▶ [Material]:
# # #
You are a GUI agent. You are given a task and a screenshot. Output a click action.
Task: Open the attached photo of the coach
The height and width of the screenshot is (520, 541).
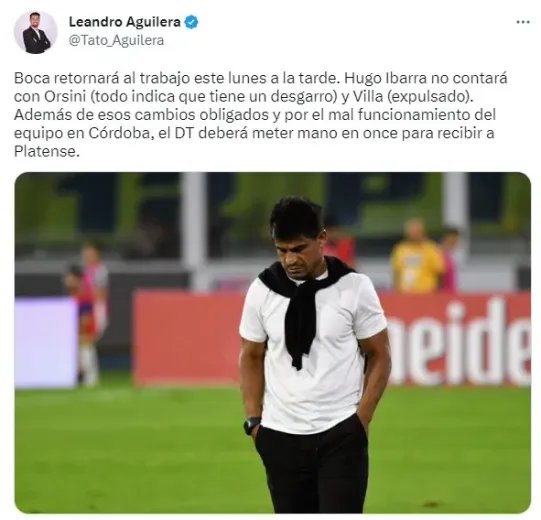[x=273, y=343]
# # #
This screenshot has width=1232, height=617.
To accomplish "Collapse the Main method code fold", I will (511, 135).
# # #
▶ [What you have to do]:
Extract, word for word, the rows from the line containing "You are a GUI" through the line containing "[x=273, y=343]", with both of those lines included. Leave out any pictures.

▶ [Right answer]:
You are a GUI agent. You are given a task and a screenshot. Output a click action.
Task: Open the attached photo of the coach
The height and width of the screenshot is (520, 541).
[x=273, y=343]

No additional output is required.